Again: “Saunière met notably Emma Calvé, opera singer, Claude Debussy and the occultist Jules Bois.”

True Fact: There is no evidence for any of this. Indeed, in relation to Emma Calvé, Antoine Captier and Claire Corbu admitted as much in their book L’Héritage De L’Abbé Saunière (1985), where they reproduced on page 66 the only connection they could find between Emma Calvé and Abbé Saunière. The opera singer depicted on a chocolate wrapper.
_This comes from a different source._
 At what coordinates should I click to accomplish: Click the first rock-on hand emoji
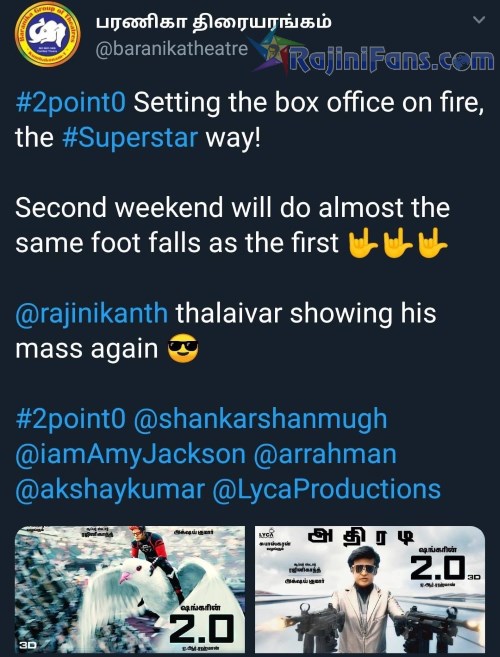tap(363, 243)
Again: “Saunière brought back from this trip [to Paris] the reproduction of a painting by Nicolas Poussin, exhibited at the Louvre, the Shepherds of Arcadia. The painting has a peculiarity: it seems to represent a landscape near the village of Arques, not far from Rennes-le-Château and a tomb that exists there.”

True Fact: According to The Louvre they only started making copied reproductions of “The Shepherds of Arcadia” available during the early 1900s. The painting by Poussin does not depict the landscape surrounding the area of Les Pontils in the region of Peyrolles. It was formerly the tomb of Louis Lawrence and was destroyed in 1988 by the then owner of Les Pontils, because he became tired of treasure hunters trespassing on his property.
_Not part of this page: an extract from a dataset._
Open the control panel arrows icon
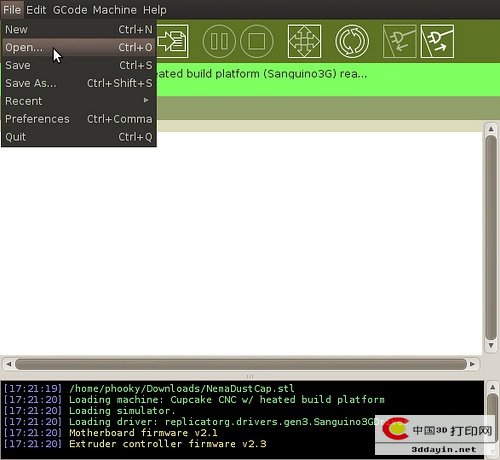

Again: “Saunière received a donation from the Countess of Chambord.”

True Fact: This bogus claim originates from the handwritten list of donors by Abbé Saunière's defence solicitor, Dr Huguet of the diocese of Agen during his 1910-1911 ecclesiastical trial. It is an obvious bogus list of donors designed to distract attention away from Abbé Saunière's selling of masses activities.

Again: Saunière “is also suspected of having erased the inscriptions on a curious slab, that of the tomb of Marie de Nègri d'Ables. She is a woman who, on the eve of her death on January 17th, 1781 entrusted to Antoine Bigou a family secret regarding Rennes in 1774. Bigou is said to have concealed the documents relating to this secret in one of the pillars of the altar of the church of Rennes. The funerary tomb slab of Marie, moreover, has always aroused astonishment because the epitaph of the Marchioness contains errors, and strange links between the words.”
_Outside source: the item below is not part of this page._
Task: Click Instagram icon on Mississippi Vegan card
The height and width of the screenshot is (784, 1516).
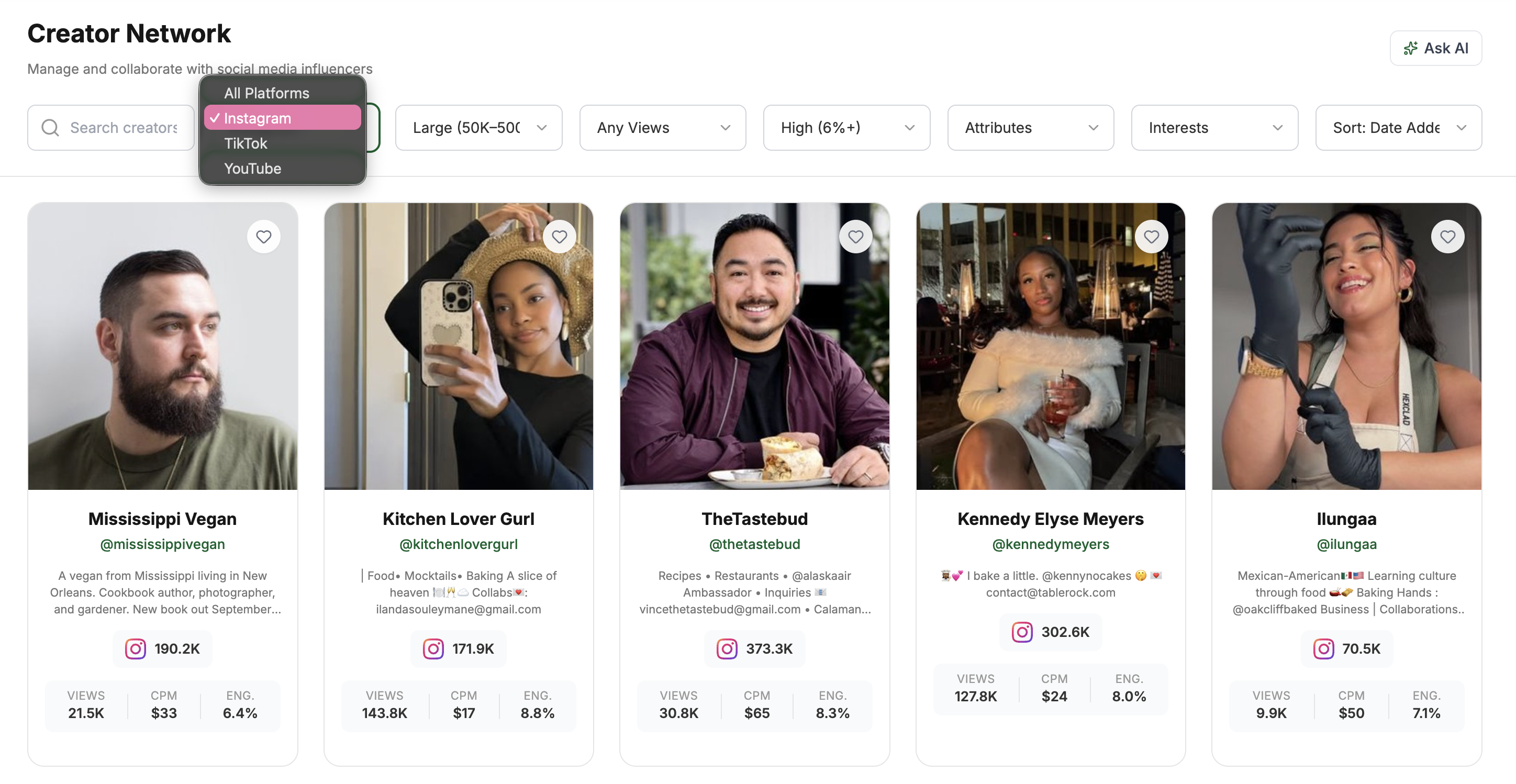Action: click(x=136, y=648)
True Fact: More unverified claims first dating from the mid-1950s begun by Noël Corbu.

Again: “Saunière, moreover, coexists with the maid he had met and employed in 1886 at the age of 18, and it is with her that he carries out excavations in the cemetery, travels the countryside at night, organizes receptions at his home all with the assistance of this maid ...”

True Fact: There are no allegations of any “excavations in the cemetery” in the original documents.

Again: “the ecclesiastical authorities, after unsuccessfully trying to remove him [Abbé Saunière] from his parish, condemned him in 1910 for “mass trafficking”. Saunière resigns from his priesthood the following year.”

True Fact: Abbé Saunière resigned from his priesthood in 1909 after refusing his nomination at Coustouge. Abbé Saunière, during his ecclesiastical trial of 1910-1911, agreed with the accusations of mass trafficking that were made against him. Quoting from a document dated 5 November 1910: “CONSIDERING that Abbé Bérenger Saunière admits to having requested and obtained a considerable number of Masses, without contesting the figures given by the Official Prosecutor” (given in Jacques Rivière's 1983 book, containing transcripts of Abbé Saunière’s ecclesiastical trial).

These are all manufactured and often-repeated myths given without any evidence, still repeated in 2023 by “researchers” who do not double-check the facts.

Quote: “With his death (Abbé Saunière) there begins to be born a wonderful story, that is told among the surrounding villages: that of a country priest with much energy and colourful behaviour, who found a treasure or a secret which made him a rich man, which allowed him to realise all the astonishing architectural arrangements he made on the land he was able to buy and build his domaine.”

True Fact: You cannot treat this popular addiction because it is a religious faith. Just like every time that Hercules tried to cut off the head of the Hydra, two more would grow in its place.